The Australian Mining Review
Gold demand at 8yr lows
Weak jewellery sector, ETF inflows blamed: World Gold Council
SOFT jewellery sector demand and lower inflows into exchange-traded funds ( ETFs) in Q3 2017 are blamed for the lowest level of global gold demand since Q3 2009. According to the World Gold Council’s latest
Gold Demand Trends report, the 9 per cent year-on-year drop to 915 tonnes (t) was attributed to a 3 per cent fall in global jewellery demand, as India’s new GST and tighter anti-money laundering regulations deterred buyers.
Inflows into gold-backed ETFs grew by just 19t compared with the remarkable 144t influx in Q3 2016.
Investors continued to favour gold’s risk-hedging properties, but the greater focus was on buoyant stock markets, the report stated.
Alistair Hewitt, Head of Market Intelligence World Gold Council said it was a tough quarter for gold demand, but there were bright spots.

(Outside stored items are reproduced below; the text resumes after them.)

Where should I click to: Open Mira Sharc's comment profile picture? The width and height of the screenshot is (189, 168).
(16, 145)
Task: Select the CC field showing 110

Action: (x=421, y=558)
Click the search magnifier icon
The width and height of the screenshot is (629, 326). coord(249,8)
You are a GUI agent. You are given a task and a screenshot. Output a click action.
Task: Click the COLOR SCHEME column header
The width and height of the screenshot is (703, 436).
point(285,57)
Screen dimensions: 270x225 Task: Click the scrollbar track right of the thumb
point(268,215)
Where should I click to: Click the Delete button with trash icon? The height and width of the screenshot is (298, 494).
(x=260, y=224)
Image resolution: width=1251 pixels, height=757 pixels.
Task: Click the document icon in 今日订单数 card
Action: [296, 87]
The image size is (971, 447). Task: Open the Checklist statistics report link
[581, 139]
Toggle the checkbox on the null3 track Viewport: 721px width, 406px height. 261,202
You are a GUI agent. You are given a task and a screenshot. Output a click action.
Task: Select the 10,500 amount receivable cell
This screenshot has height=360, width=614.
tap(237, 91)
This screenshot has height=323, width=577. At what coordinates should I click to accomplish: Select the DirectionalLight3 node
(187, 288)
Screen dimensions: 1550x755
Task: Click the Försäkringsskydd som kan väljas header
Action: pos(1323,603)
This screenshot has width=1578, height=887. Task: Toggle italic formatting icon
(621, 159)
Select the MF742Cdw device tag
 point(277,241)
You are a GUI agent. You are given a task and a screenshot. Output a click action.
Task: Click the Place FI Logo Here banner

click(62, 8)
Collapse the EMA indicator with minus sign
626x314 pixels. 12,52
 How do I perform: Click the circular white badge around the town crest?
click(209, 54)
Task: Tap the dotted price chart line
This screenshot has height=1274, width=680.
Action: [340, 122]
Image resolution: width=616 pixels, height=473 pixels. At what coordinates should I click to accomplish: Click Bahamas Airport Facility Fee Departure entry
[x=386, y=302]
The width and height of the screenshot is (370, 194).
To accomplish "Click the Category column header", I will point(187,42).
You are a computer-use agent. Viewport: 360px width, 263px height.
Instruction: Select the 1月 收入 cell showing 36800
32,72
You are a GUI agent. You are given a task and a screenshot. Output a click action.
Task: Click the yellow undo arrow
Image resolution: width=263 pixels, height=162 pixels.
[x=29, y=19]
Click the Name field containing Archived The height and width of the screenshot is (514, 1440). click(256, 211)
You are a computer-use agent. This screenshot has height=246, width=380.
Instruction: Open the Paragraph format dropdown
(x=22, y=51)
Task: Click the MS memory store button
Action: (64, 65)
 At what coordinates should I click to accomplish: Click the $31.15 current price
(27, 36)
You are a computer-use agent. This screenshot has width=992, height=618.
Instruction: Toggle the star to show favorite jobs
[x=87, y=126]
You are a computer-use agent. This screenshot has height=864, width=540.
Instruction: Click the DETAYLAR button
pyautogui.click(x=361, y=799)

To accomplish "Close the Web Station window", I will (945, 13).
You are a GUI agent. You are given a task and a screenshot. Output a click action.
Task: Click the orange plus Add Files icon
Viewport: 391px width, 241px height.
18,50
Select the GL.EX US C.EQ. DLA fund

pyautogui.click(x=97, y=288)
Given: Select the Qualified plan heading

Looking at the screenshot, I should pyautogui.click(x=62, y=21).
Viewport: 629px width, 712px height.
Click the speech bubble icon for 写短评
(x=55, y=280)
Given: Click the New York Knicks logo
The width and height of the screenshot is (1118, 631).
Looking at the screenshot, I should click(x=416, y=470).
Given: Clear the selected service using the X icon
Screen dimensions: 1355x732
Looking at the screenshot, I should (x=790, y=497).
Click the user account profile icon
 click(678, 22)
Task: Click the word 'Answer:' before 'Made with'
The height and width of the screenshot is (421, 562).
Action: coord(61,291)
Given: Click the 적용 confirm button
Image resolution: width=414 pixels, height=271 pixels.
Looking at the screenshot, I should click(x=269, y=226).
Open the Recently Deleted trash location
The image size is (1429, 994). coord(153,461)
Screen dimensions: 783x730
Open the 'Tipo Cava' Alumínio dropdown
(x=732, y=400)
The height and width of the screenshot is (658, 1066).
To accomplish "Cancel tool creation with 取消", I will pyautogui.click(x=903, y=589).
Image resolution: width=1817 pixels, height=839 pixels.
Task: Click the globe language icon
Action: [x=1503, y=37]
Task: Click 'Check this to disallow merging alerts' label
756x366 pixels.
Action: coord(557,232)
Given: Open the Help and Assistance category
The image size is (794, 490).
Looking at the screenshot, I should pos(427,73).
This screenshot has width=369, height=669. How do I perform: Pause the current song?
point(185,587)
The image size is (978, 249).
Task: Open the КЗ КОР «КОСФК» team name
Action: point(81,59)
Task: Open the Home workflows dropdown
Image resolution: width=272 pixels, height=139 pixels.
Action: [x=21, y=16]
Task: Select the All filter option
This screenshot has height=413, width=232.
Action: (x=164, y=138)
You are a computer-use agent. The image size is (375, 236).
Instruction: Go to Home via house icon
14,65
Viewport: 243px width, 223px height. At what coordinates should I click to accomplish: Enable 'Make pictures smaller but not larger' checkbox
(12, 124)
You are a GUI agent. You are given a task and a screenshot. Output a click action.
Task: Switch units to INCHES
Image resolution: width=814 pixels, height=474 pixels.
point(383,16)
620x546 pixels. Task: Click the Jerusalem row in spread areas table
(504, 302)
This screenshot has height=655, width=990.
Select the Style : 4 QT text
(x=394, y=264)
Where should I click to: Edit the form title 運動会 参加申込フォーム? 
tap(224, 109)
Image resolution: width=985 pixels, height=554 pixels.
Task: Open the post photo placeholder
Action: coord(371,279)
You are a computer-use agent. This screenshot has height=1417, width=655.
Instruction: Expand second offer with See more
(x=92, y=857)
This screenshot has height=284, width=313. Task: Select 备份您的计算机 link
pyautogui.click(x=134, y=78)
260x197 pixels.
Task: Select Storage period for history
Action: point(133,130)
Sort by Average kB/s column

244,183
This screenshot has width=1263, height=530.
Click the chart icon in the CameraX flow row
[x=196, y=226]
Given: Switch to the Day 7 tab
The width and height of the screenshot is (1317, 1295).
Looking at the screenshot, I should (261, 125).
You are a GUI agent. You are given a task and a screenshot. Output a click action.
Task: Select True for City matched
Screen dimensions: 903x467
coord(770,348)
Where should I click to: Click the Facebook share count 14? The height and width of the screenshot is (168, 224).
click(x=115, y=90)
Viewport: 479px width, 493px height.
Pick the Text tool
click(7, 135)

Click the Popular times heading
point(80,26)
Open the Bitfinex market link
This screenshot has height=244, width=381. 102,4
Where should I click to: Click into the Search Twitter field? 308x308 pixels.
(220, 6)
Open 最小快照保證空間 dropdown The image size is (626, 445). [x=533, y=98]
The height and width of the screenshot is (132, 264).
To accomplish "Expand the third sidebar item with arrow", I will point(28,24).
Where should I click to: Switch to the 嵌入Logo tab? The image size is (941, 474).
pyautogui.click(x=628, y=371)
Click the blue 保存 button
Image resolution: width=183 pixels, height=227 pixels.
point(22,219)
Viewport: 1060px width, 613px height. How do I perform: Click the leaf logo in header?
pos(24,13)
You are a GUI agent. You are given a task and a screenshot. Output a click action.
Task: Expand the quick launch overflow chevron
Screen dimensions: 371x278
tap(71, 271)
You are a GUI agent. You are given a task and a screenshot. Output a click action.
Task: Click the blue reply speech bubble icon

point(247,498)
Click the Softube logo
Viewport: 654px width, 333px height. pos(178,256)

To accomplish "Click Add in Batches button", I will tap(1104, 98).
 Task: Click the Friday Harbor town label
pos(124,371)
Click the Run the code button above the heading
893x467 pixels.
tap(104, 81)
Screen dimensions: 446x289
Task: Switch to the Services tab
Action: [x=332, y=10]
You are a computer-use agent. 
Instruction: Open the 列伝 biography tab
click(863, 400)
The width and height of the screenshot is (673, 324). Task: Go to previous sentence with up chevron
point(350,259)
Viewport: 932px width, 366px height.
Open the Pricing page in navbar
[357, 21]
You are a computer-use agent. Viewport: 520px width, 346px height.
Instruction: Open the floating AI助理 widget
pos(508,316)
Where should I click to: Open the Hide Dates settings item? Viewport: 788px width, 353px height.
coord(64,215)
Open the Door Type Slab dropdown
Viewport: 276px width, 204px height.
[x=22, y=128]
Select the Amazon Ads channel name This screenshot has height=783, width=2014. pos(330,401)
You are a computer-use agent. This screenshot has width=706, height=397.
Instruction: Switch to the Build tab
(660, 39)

“Retail investment demand in China grew for the fourth consecutive quarter; the Turkish and Russian central banks added to gold reserves; and, after years of declines, we also saw increased use of gold in technology, supported by the demand for high-end smartphones,” Mr Hewitt said.
Volumes of gold used in technology increased for the fourth consecutive quarter as strong demand for LEDs and continued growth in the use of 3D sensors in new smartphones boosted demand by 2 per cent.
Year-to-date technology demand was 244.4t; representing the first increase since 2010.
The report noted the development of a gold- based catalyst that could improve the performance and efficiency of hydrogen- powered cars by US and Chinese researchers.
Writing in leading journal Science, researchers described the development of a gold nanoparticle/ molybdenum- carbide catalyst which attained a high level of activity at low temperatures, producing the pure streams of hydrogen critical to efficient fuel cell operation.